# crossing the line



## fcc (Apr 13, 2010)

Ladies,

Just have a question for you all to help me understand what is crossing the line with the amount of info your H gives out to others (meaning parents, inlaws, friends, family)

I don't think my H understands where to draw the line sometimes. Is this normal with men? Do they just not even put a second of thought into what they are saying before they say IT. Example telling your inlaws just very randomly that you have your period??? It completely freaked me out...is that crazy or what.

Just wondering what you all out there think and how do you deal with this. Its not like I can tell him everytime what he can tell them and what he shouldn't ...right!!?!!


----------



## that_girl (Jul 6, 2011)

My husband gets complaints from people because he DOESN'T talk about his life (at work, friends etc). 

He's a private person ,however, he'll answer questions openly if you ask...but he doesn't offer information.

I like it that way.


----------



## SunnyT (Jun 22, 2011)

We don't have a line. We are just considerate of each other. Period talk doesn't bother me.... not sure what does! He's a talker.... really.... but I don't think he's ever offended me!


----------



## fcc (Apr 13, 2010)

he's managed to offend me lots of times. He's very private person most of the times, but he's very open with his parents. He talks to them about anything and everything. Even about our finances, our daily life details, his everyday work matters...even our sex life once. What really annoys me too is that he loves to gossip with his mom all the time (turnoff!!!). I'm really uncomfortable with it esp coz he doesn't even talk to me about a lot of it, and when I hear him telling his parents, I'm wondering why hasn't this stuff ever come up in one of our conversations ever?!?

▶ _Material provided_
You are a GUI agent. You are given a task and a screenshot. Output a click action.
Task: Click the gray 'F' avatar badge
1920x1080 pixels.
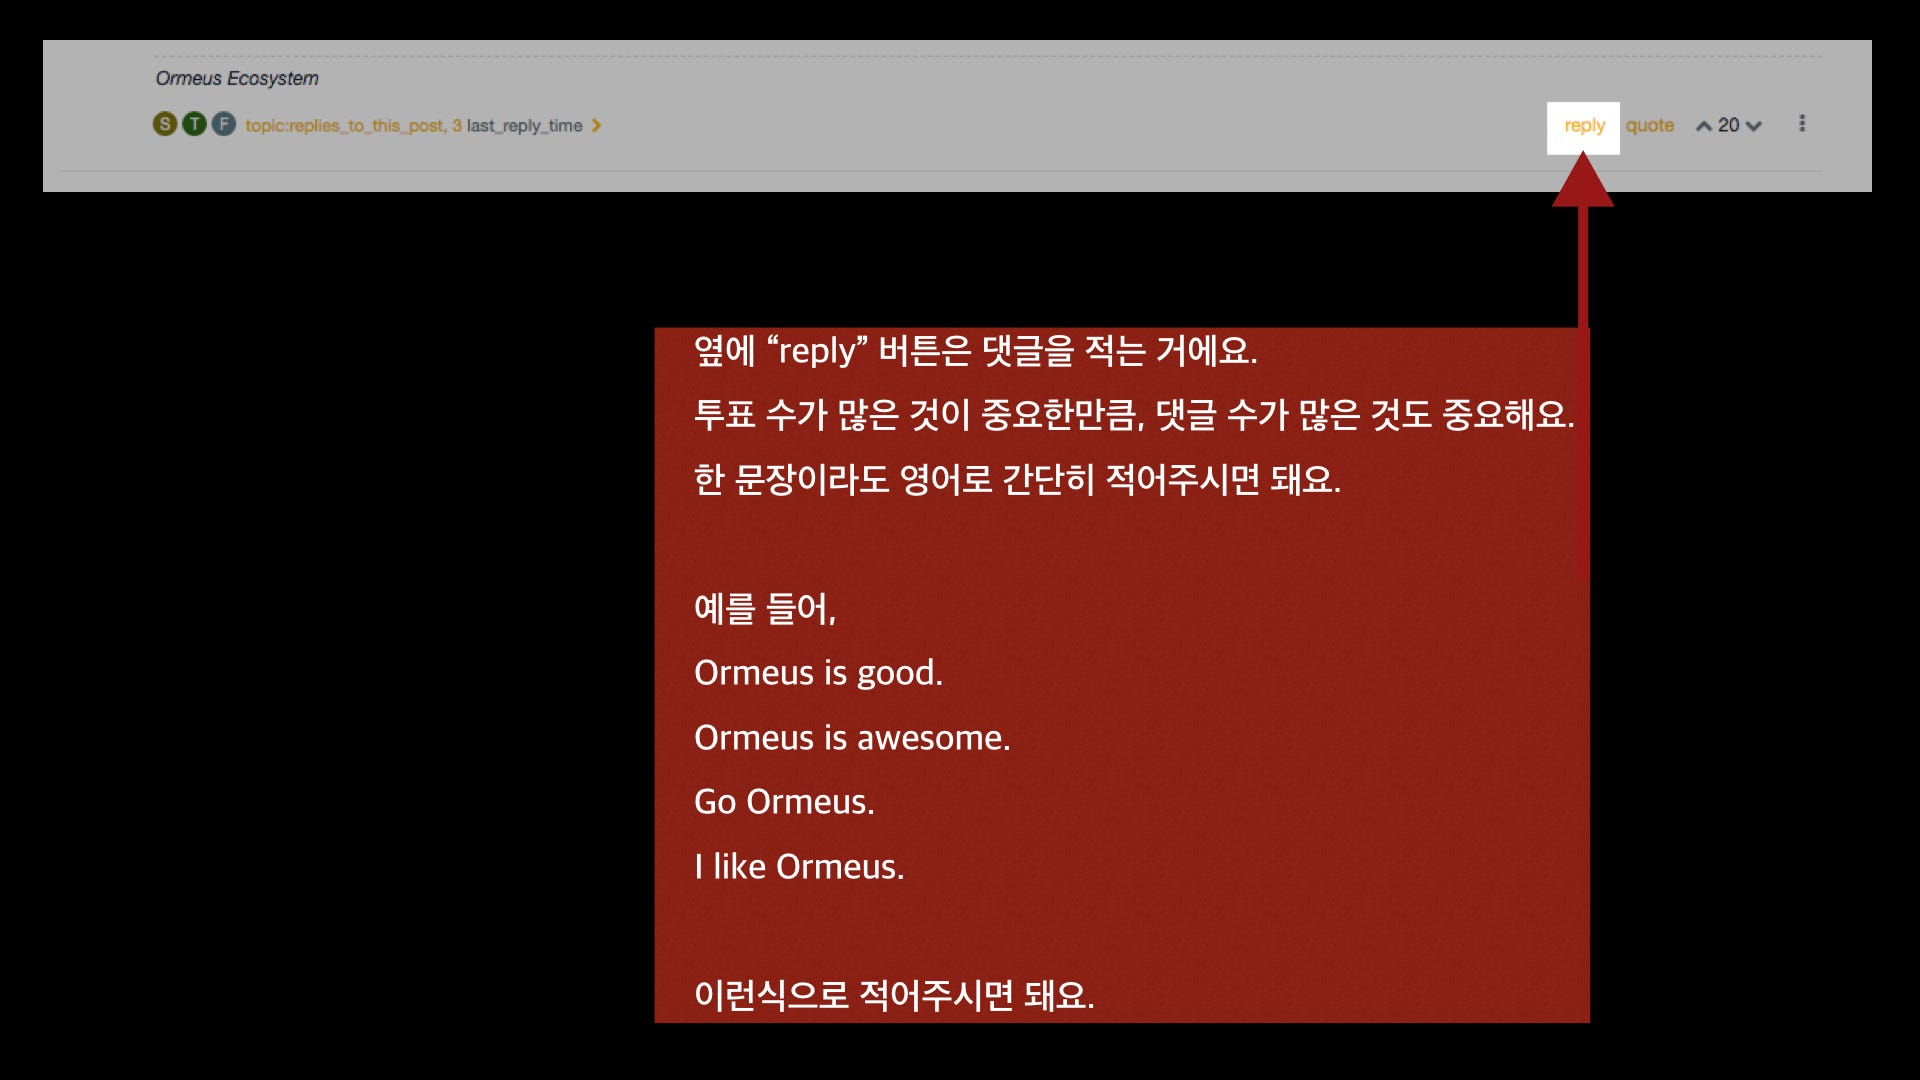pos(223,124)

▶ _Given task_
Edit the forum thread from "Just have a" to "inlaws, friends, family)" so that "family" reads "coworkers", and give that stretch back. Rely only on the forum thread for what comes next.

▶ _The solution_
Just have a question for you all to help me understand what is crossing the line with the amount of info your H gives out to others (meaning parents, inlaws, friends, coworkers)